The first thing I did was rip out the tab top from the left side of one curtain and the right side of the other. That way I could open the top of both curtains and sew them together. Since I’m a little lazy and they already had a finished edge I just pinned the two curtains right side together and sewed down the length of the curtains close to the seams.
After I had the two curtains sewn together I folded over the top of the curtain again and even sewed one of the tabs back into the center of the two curtains. Honestly, in the end I could have down without reattaching the tab. At the time I thought I might try to actually just hang the curtain over the shower rod using the tab tops. This didn’t look very nice and didn’t move very easily especially with a plastic curtain liner hanging behind it so I decided to do something else.

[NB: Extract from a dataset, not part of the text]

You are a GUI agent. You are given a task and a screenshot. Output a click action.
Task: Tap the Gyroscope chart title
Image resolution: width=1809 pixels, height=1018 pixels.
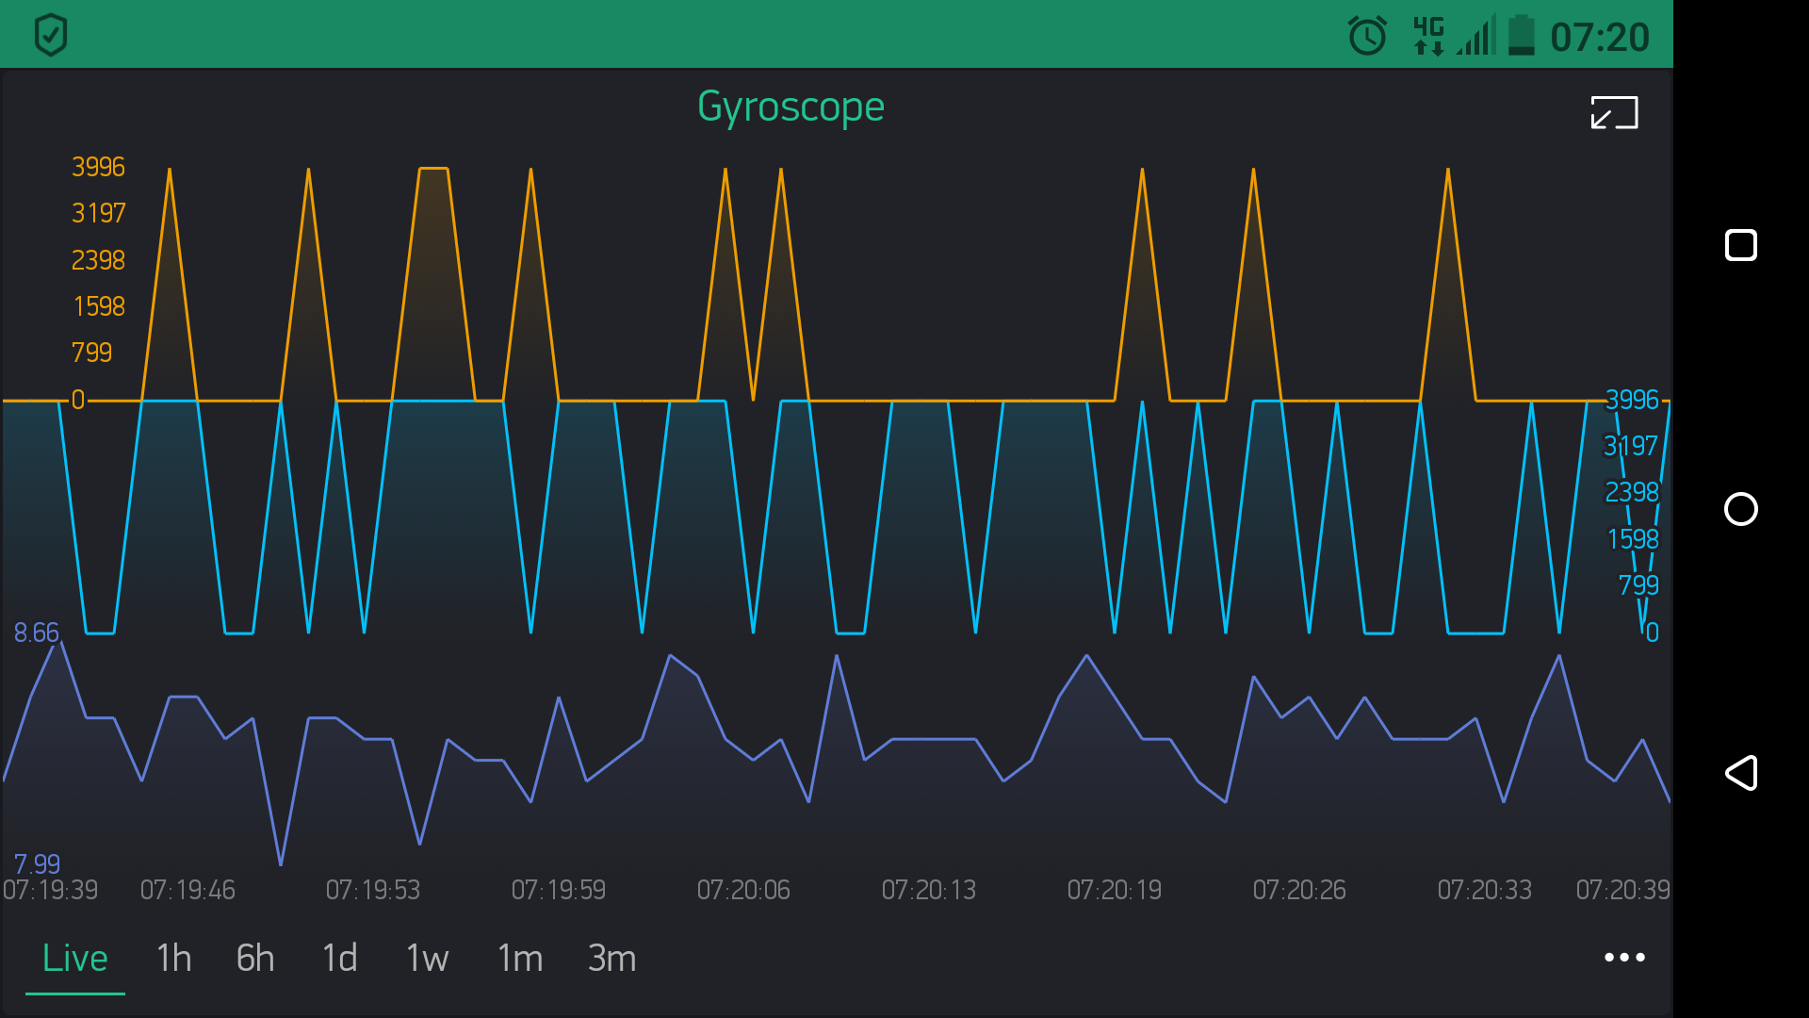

Instead, with everything back together and pressed nicely I put twelve pins evenly spaced along the top of the curatin to sew button holes for a curtain hook to go through. After I figured out what size to make the button holes it actually went pretty fast. Especially with the button hole machine that I have for my Singer Slant needle sewing machine. All I had to do is set it up and press down the presser foot until the machine sewed along the button hole twice and I get a really nice looking button hole.
With the curtain ready to hang I installed a new shower curtain rod to hang it from. I purchased a new curved tension curtain rod from Target. I’m hoping that the curved rod will not only give a little more room in the shower but also let in a little more light as well.
Since it is a tension rod it was pretty easy to install and I was even able to do it by myself. It didn’t require any hardware installed in the wall. All I had to do was stretch it out against the walls and then screw down the two set screws. Once those were tightened I just twisted the end of the rod nearest the set screws and it tightened the rod against the wall even further. It was pretty easy and seemed pretty fool proof.
Now that I had the rod installed I hung up the shower curtain with the hooks I bought to go with the rod. Most shower curtains are around 70 inches wide and with the two curtains sewed together mine was closer to 110 inches. Since my curtain is extra wide it sagged awkwardly at the top with only the twelve hooks spaced out. I figured that a second set of curtain rings would probably be enough to fix the sagging. I took down the shower curtain and actually added eleven more buttonholes; one in between each of the ones I already had.
After I finally got the top of the curtain all figured out I went ahead and marked where I wanted the hem of the curtain to fall. I know from experience, even with purchased curtains, that they aren’t always straight especially in context of the curtain rod and flooring you have. I find that if you want a straight looking hem it’s best to just mark along the width of the curtain while it’s hanging in place.
Once I took the curtain down again I marked about 2 1/2″ below the line I pinned to allow me to turn the hem a couple times before sewing it down. Then I cut off the excess curtain length.
After that all I had to do was turn it up twice, sew it close to the top of the hem and iron it well.
It was amazing how much better the curtain looked just by adding the extra rings and hemming it to the right length. It’s actually started to look like it belongs as a shower curtain.
At this point I still hadn’t purchased a second set of curtain rings. I was actually just using another similar set that we already had. It was while I was messing with the curtain here that I realized that the curtain hooks I purchased didn’t really work with the curtain rod very well. There is something about the curved shape of the hooks that makes it so they actually get caught around the set screws and it’s very hard to open the curtain all the way.
Instead I returned the new set of hooks I purchased and replaced them with two sets of simple round rings.
I have to admit that even after I replaced the rings I felt like the curtain still wasn’t hanging right. Of course since this is a fabric curtain I had to add a plastic liner to make it waterproof. Once I did that it was amazing how it actually made the curtain look a lot better. Since the plastic liner is only hooked on every other ring it actually helps to gather the curtain and it lays more evenly now.
It took me much longer than it should have to finish but I’m happy to finally have the curtain figured out and hung up. I love the fabric and the extra fullness it has since it is quite a bit wider than a standard shower curtain.
Has anyone else turned window curtains into a shower curtain?